When the Hamburg Institute for Social Research was founded in the mid-1980s, its mission was to produce alternative knowledge and address problems that were otherwise neglected or deliberately ignored by state-funded academic institutions. The intention was to conduct social research outside the established routines of conventional practice in research. This founding principle is as relevant today as it was thirty years ago.
In doing so, HIS defines its own research agenda—independent of constraints associated with external funding, political guidelines, and theoretical trends! Researchers in various disciplines in the humanities and social sciences work on relevant contemporary issues, with sociology and history playing a central role.

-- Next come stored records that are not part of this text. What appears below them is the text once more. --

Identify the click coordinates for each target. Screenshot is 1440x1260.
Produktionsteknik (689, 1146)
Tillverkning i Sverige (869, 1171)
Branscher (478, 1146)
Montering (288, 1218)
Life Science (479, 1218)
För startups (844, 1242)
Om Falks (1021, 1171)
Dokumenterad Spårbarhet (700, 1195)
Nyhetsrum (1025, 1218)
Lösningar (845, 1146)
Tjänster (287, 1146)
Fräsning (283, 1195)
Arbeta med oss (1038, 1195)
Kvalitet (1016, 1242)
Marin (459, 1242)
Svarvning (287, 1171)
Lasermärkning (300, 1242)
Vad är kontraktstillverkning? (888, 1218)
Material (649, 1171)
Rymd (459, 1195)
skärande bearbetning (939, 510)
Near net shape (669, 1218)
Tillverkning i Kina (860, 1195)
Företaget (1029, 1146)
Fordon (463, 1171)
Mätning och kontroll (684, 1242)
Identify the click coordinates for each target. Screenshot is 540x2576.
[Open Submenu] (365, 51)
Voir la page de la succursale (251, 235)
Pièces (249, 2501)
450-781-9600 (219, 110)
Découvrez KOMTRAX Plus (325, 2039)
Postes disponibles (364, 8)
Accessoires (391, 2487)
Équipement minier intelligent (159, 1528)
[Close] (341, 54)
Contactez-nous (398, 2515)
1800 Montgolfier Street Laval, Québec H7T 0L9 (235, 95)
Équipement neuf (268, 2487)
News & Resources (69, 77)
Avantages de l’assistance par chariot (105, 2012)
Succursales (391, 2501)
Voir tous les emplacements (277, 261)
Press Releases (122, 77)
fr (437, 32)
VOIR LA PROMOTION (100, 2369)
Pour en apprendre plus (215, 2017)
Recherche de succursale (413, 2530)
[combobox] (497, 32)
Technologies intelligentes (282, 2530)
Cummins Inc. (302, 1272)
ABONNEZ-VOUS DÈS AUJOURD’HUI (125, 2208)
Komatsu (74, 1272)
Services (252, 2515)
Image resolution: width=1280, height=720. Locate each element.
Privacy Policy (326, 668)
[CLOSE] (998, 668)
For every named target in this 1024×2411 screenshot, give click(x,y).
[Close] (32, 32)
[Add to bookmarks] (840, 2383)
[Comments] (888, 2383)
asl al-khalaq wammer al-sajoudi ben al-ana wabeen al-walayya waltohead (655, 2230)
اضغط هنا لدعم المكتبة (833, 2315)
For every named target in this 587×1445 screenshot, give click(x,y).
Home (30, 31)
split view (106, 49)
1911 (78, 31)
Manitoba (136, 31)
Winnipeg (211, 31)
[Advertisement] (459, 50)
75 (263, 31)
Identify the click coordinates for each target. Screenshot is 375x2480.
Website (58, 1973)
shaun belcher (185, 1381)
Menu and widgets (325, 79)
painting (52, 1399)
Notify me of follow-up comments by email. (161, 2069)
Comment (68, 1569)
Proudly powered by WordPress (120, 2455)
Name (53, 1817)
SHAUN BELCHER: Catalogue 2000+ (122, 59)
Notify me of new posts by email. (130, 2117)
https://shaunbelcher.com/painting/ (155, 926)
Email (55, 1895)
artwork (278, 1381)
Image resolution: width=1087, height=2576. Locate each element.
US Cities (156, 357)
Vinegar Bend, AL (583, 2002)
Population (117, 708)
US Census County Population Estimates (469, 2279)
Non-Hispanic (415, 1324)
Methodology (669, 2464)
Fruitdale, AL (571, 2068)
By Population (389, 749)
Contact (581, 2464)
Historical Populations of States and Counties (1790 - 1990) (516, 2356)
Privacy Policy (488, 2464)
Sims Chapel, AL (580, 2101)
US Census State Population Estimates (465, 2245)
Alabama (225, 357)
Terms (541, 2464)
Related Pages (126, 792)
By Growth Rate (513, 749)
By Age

The Institute pursues “historically informed social science” that sets out to define and analyze central fields of conflict in modern societies from a theoretically ambitious and—whenever possible—comparative perspective. Research currently focuses on phenomena of (past and present) macro-violence as well as on current problems of democracy and statehood and the structural idiosyncrasies of present-day capitalism.
Research at HIS does not aim to accumulate increasingly detailed knowledge. The pronounced interdisciplinary character of the Institute and the great willingness of its staff to engage in theoretical work facilitate the development of projects that focus on larger theoretical contexts and avoid pure empiricism, often making it possible for the non-academic public to become aware of the Institute’s research results. The fact that this can be done so successfully is due especially to the orientation of the Institute’s journal (Mittelweg 36) and the Institute’s publishing company (Hamburger Edition), both of which publish the Institute’s research findings.